Proposed carry select adder using common Boolean logic: The proposed carry select adder is constructed by using the common Boolean logic (Fig. 11) .
Comparison of results:
A comparison of different 16-bit carry select adders in terms of inverter, Nand and Nor gates are given where the 16-bit regular and modified carry select adders have different groups for cin = 0 and cin = 1 and the proposed common Boolean logic carry select adder has sixteen similar groups. The below graph (Fig. 12) shows the comparison of gate counts of five different groups of regular and modified carry select adders.

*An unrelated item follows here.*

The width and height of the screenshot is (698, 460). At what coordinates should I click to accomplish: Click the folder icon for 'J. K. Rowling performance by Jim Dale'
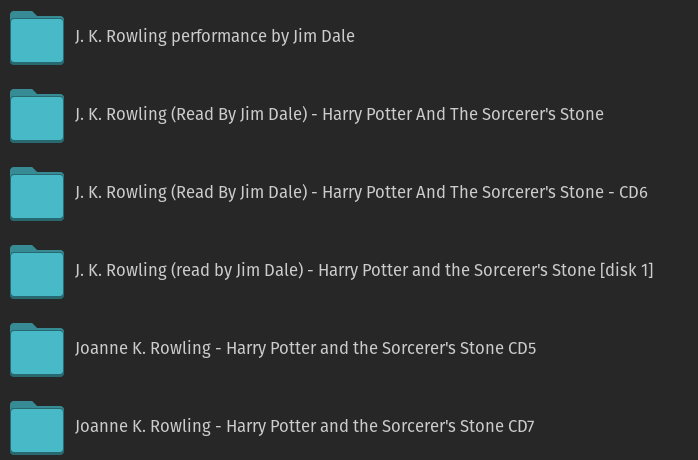(37, 38)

Gate count comparison shows comparison of total number of gates required for 16-bit regular, modified and proposed carry select adders. Comparing 16-bit regular and modified with proposed carry select adders the number of gates for the proposed carry select adder reduced by 98 and 38 respectively (Fig. 12) . The below chart (Fig. 13) shows comparison of total number of gates required for 16-bit regular, modified and proposed carry select adders. Comparing 16-bit regular and modified with proposed carry select adders the number of gates for the proposed carry select adder reduced by 98 and 38 respectively.

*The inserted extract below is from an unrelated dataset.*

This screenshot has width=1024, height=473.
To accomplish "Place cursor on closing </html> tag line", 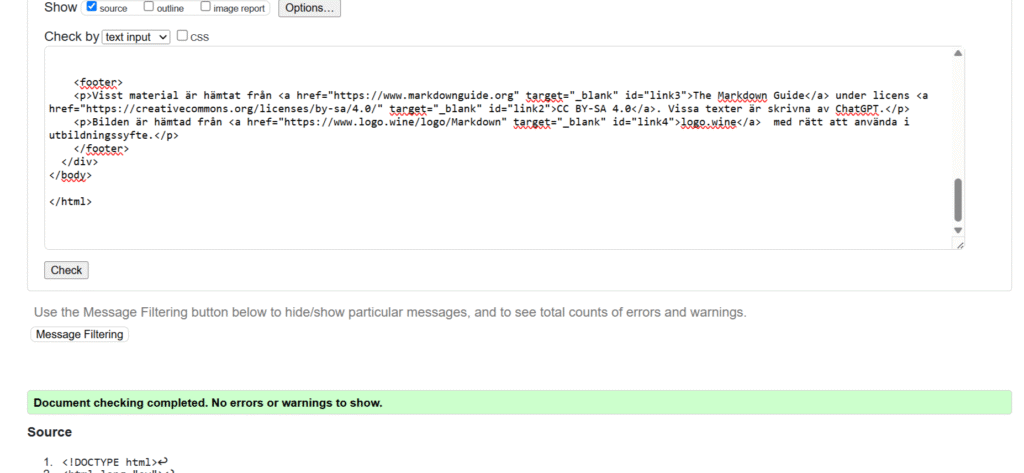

The above gate comparison shows that there is a significant reduction in the area occupied by the logic implementation of the 3 Square Root Carry Select Adders. Comparison of different 16-bit carry select adders are given and is determined that proposed carry select adder has reduced gate count than the other two. The percentage decrease in gate count of proposed 16-bit common Boolean logic carry select adder when compared with 16-bit regular and modified carry select adders are 18.5% and 8% respectively. Area calculation: Slices are the basic building block components in the FPGA fabric. However each slice contains a number of LUT's, flip-flops and carry logic element which make up the logic of your design before mapping. After mapping, all of the LUT's and flip-flops are packed into slices, but not necessarily filling the slices. i.e., a slice with two LUT's and two flip-flops may be in use for just one LUT. In the map report any slice that is used even partially is counted in the "occupied slices". You will usually notice that the percentage of usage of slices is greater than the larger of LUT's and flip-flops. i.e., your design may use about 25% of LUT's and flip-flops but because of sparse packing it can have nearly 50% occupied slices. It may be possible to fit the design into fewer slices, but if it wasn't necessary (i.e., there are still slices left over) the mapper will not try to pack the logic any further. Area estimation technique employed at the design as well as the implementation phase play a significant role in realizing efficient FPGA resources. Fast and accurate resource estimation technique for an FPGA-based design is essential for the efficient utilization of the hardware resources in any design. In FPGA based design the hardware area utilized is provided in terms of look-up table (LUT's) or configurable logic blocks (CLB's) slices.
CONCLUSION
With the use of BEC (Binary to Excess 1Converter) and CBL (Common Boolean Logic), the use of 2 nd group of Ripple Carry Adder (RCA) is eliminated from the CSLA and hence there is reduction in the number of gates and full adder circuitry. The BEC makes sure that the Cin = 1 carry input is propagated through to the output adding an excess of one using the Boolean logic mentioned in the above chapter. Common Boolean Logic further reduces the number of gates used in place of the RCA in regular SQRT CSLA and BEC in modified SQRT CSLA.
The implementation of 16 -bit SQRT CSLA is done for all the 3 adders and its truth table and design is verified using the test-bench module. Test bench module includes simulating the designed circuitry for different kind of inputs and its output executable and waveform is verified. Gate count level calculation and analysis is done theoretically based on the number of gates required for each sub-module and the overall circuitry. Area, Delay analysis and Power Consumption can be done with the help of the various tools from Xilinx mentioned using the command line tools.